The metaphor is flawed. The appeal of Hendrick Motorsports just reminded me of one.
Once upon a time, a band played a show to an appreciative crowd and, after being deeply moved by the level of support, returned to the stage to play more songs. Over time, the encore became an entitlement. Nowadays crowds actually get angry if there is no encore at every single show they attend. A band could play a two-hour set on a Tuesday night to an apathetic audience of seven, and it would return for an encore.
Of course, the panel of three (selected from a supposed pool of 45) listens to the appeal. Everyone gets to say his (or her) peace. Then the panel does what NASCAR wants it to do.
It doesn’t take a conspiracy. Everyone who participates in the appeals process has had a longtime, profitable relationship with the ruling body. NASCAR wants its appeals to be heard by insiders, and one “appealing” reason is that insiders are beholden at best and sympathetic at least. The Appeals Panel has many impressive names, but most of them are there in name only. It’s unlikely that Janet Guthrie, Hurley Haywood, Bill Lester, Steve Page or Lyn St. James is going to fly to Charlotte to sit in judgment of whether or not a Camping World Truck Series team used an “unapproved” jacking bolt.

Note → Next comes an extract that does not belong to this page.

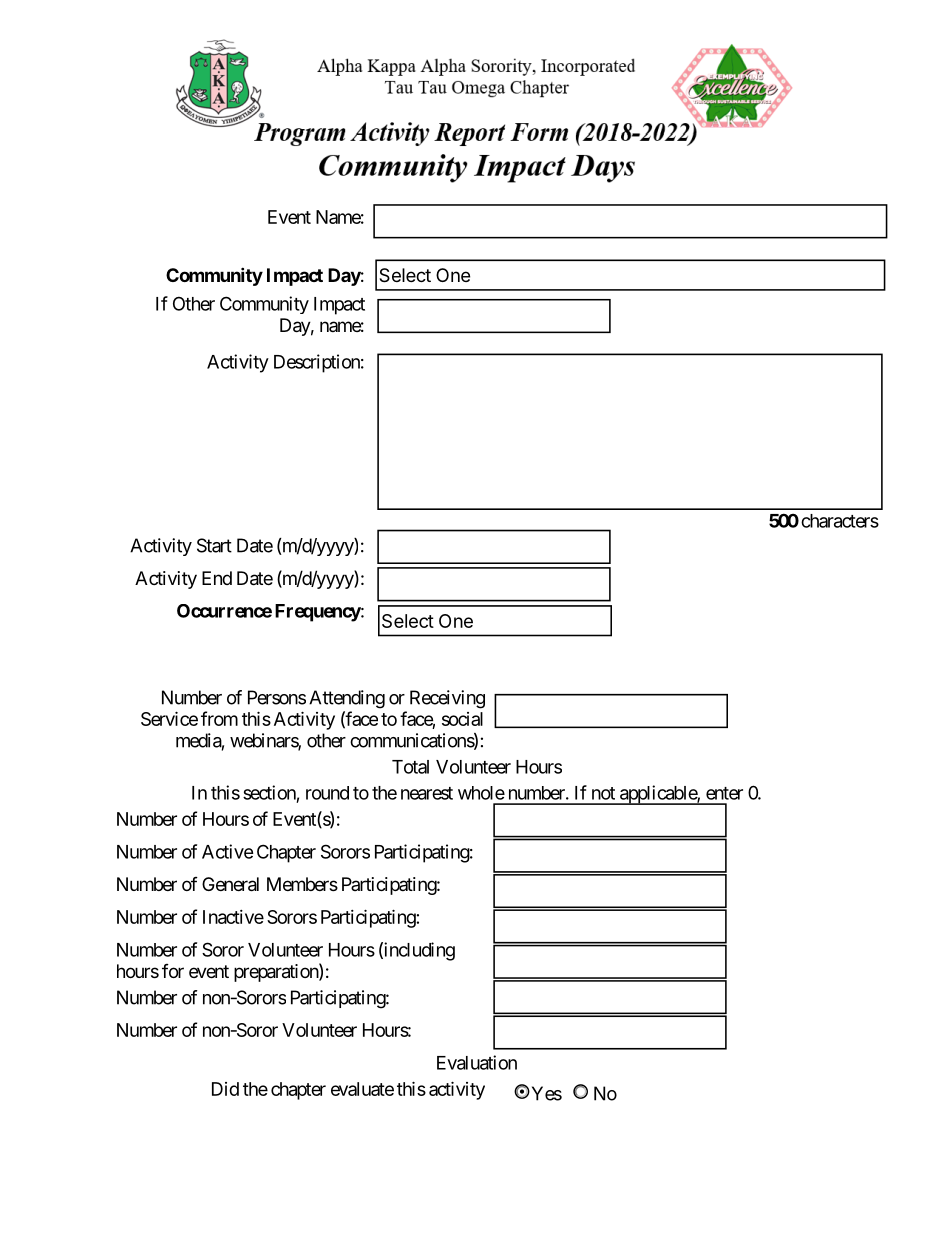 This screenshot has height=1233, width=952. What do you see at coordinates (477, 1062) in the screenshot?
I see `Evaluation` at bounding box center [477, 1062].
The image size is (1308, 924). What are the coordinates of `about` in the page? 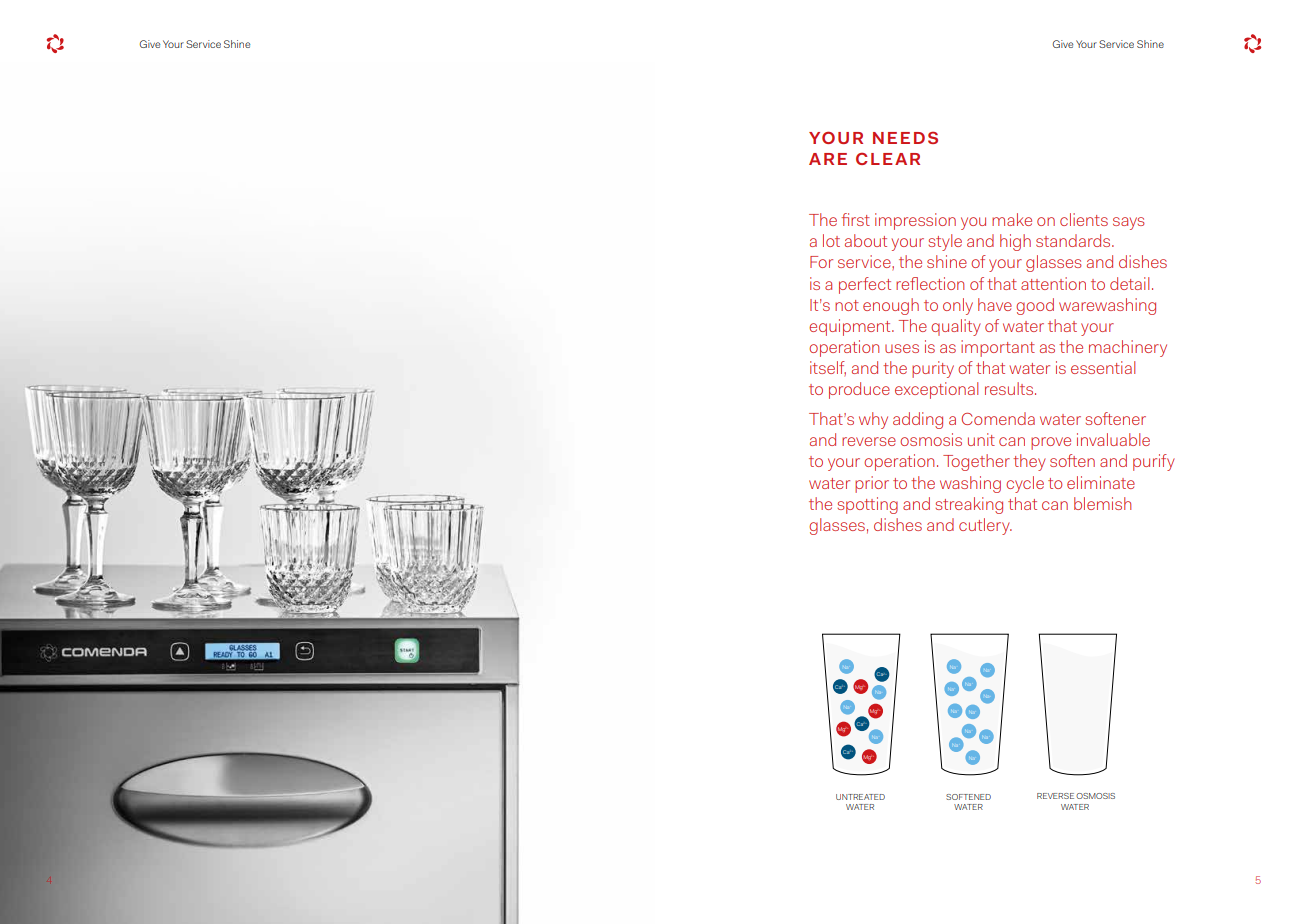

Rick Hendrick appealed the harsh penalties dealt his team. Losing Jimmie Johnson’s crew chief (Chad Knaus) and car chief (Ron Malec) for six weeks is a tough pill to swallow. In some sense, Hendrick is probably using the appeal process to buy some time. The celebrated “C Post” violation occurred before the Daytona 500. The fourth race comes up at Bristol Sunday, and Johnson and Malec will still be with the team because their suspensions are under appeal. By the time the appeal is put to bed, Johnson’s team will be more ready to adapt.

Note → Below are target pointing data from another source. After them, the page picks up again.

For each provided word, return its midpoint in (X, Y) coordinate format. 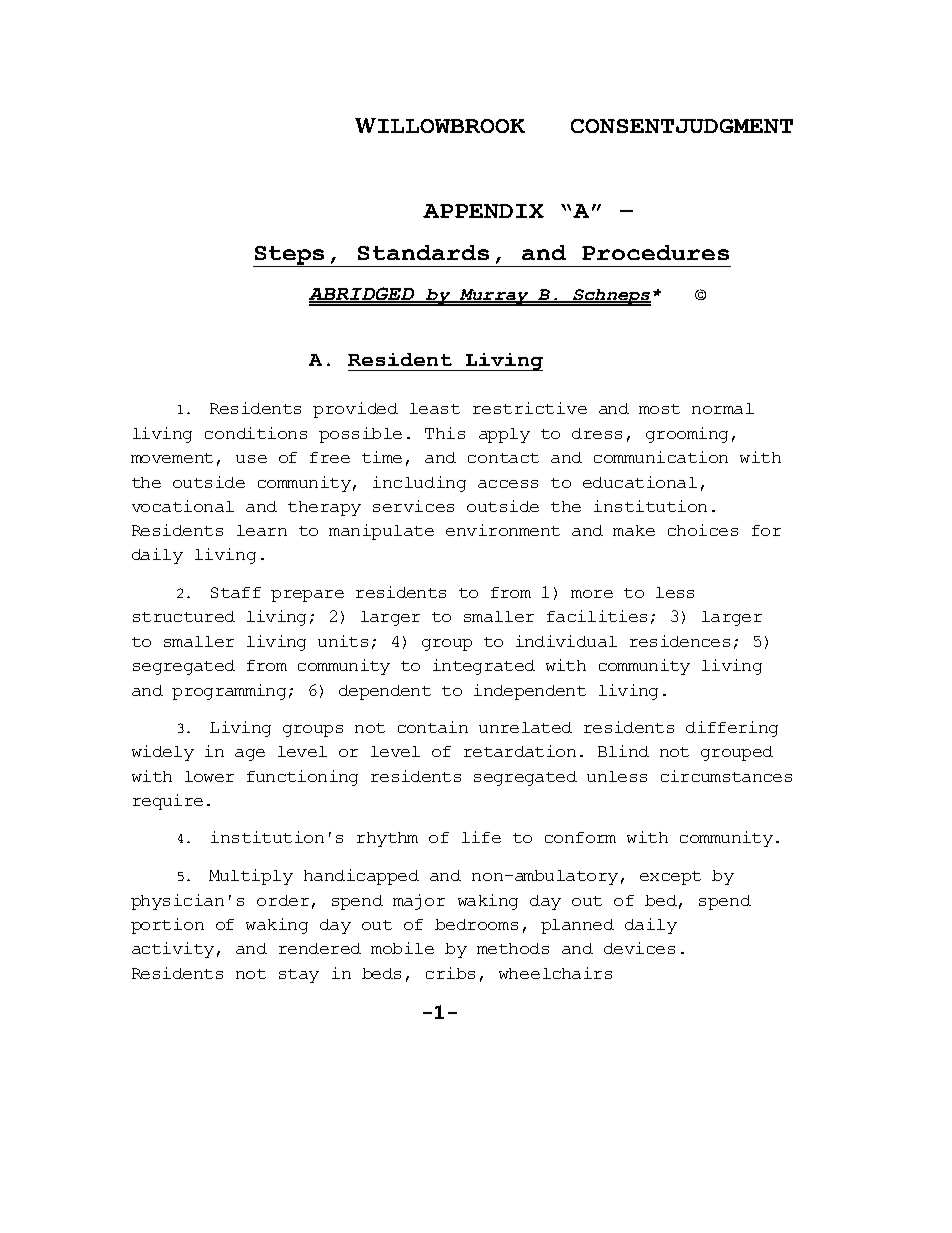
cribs (450, 973)
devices (639, 948)
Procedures (655, 252)
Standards (423, 252)
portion (167, 926)
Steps (290, 256)
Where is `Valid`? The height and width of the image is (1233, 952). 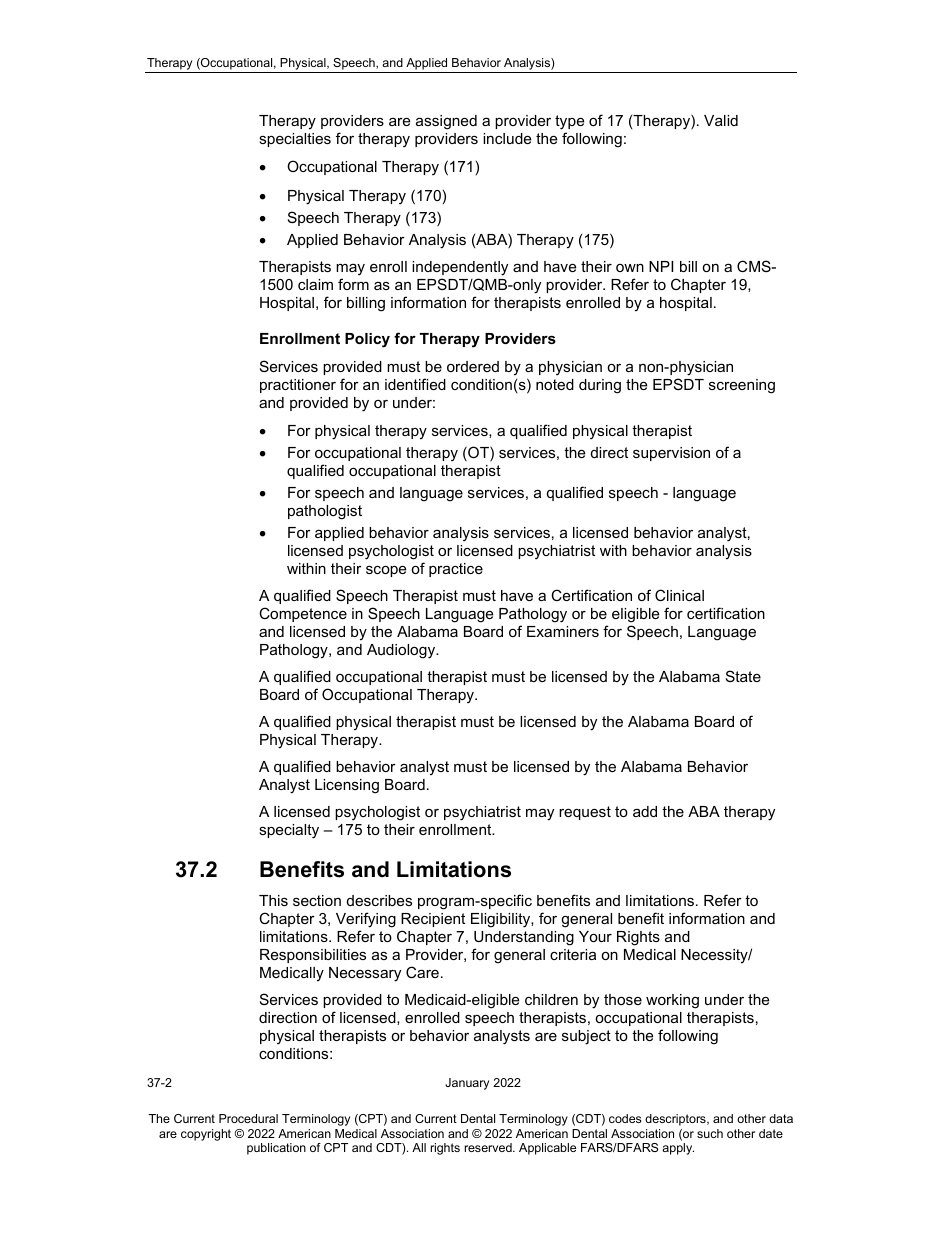 Valid is located at coordinates (721, 120).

When Hendrick appeared in front of the cameras, he announced that he would further appeal the penalties to the highest level of the NASCAR “judiciary.” He did so very politely. No one on CourtTV is ever that gracious. He said he was grateful that NASCAR gave the sport a process of appeal at all.
It was just so considerate of them.
Maybe John Middlebrook, the Chief Appellate Officer, will reduce the suspensions from six to four, but I doubt it.
I think when Hendrick came out of the NASCAR Research and Development Center, it was just an encore.